Start of Raw data

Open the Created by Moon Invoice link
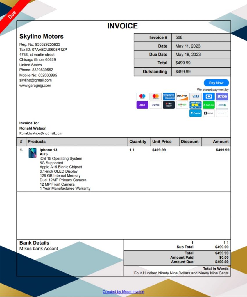This screenshot has width=247, height=297. pos(123,292)
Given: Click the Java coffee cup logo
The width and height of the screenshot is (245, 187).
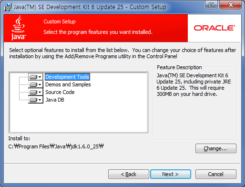Looking at the screenshot, I should click(x=19, y=28).
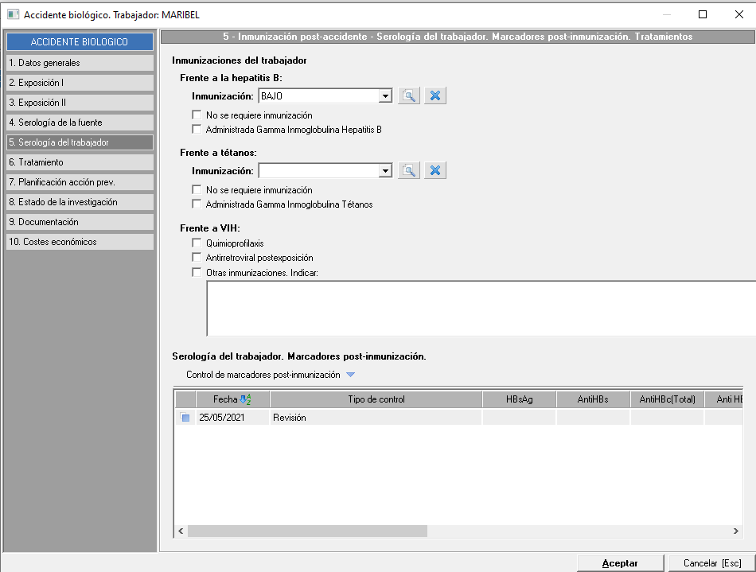Viewport: 756px width, 572px height.
Task: Click the hepatitis B immunization search icon
Action: click(409, 95)
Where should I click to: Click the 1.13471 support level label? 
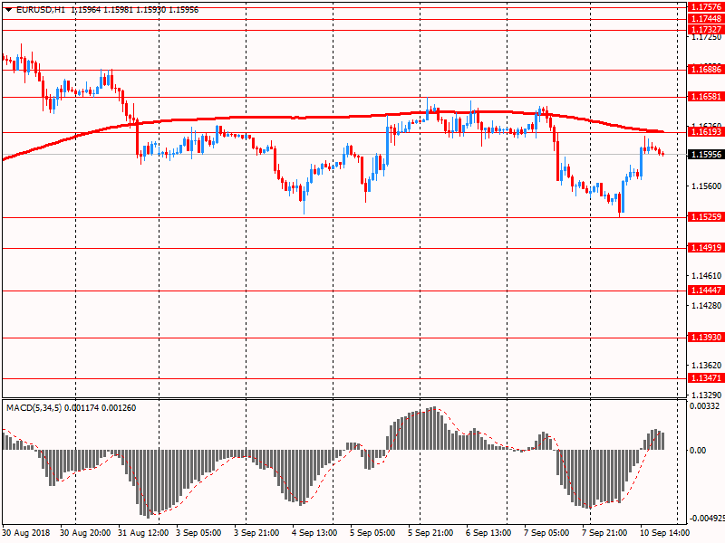pyautogui.click(x=705, y=377)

End of Raw data

### Try it:
Print each record exactly as it stands, omitting the pictures.

### Result of the exercise:
Open the Created by Moon Invoice link
This screenshot has width=247, height=297. pos(123,292)
Given: Click the Java coffee cup logo
The width and height of the screenshot is (245, 187).
Looking at the screenshot, I should click(x=19, y=28).
Viewport: 756px width, 572px height.
Task: Click the hepatitis B immunization search icon
Action: click(409, 95)
Where should I click to: Click the 1.13471 support level label? 
pyautogui.click(x=705, y=377)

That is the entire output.